THE COVE A movie that highlights the documentary’s greatest potential, Louis Psihoyos investigative look at the illicit dolphin slaughtering being conducted by fishermen of Taiji, Japan works as a thriller, a character study and an impassioned call for social justice.
UP Pixar could very well lease an annual spot on this list. In 2009, it released another highly polished, deeply smart and wholly affecting effort, a grand 3-D adventure that also boasts a 15-minute montage that sums up the entirety of a decades-long marriage in one of the most profoundly moving segments in, dare I say it, the history of cinema.
SIN NOMBRE Set primarily atop a train speeding through Central America towards the U.S.-Mexico border, Cary Joji Fukunaga’s accomplished debut is an exercise in filmmaking economy, a compelling thriller and an effective character study that would have made Hitchcock proud.

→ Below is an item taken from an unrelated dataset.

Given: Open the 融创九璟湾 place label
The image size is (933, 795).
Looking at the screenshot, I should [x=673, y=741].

BIG FAN Several worthy films could have claimed the final spot on this list, but the earnestness of Patton Oswalt’s performance and the honesty with which writer-director Robert Siegel observes its depressed blue-collar Staten Island milieu give the edge to the criminally little-seen “Big Fan,” which would have been a big hit had it been released three decades ago, when such subtle character based fare was en vogue in Hollywood.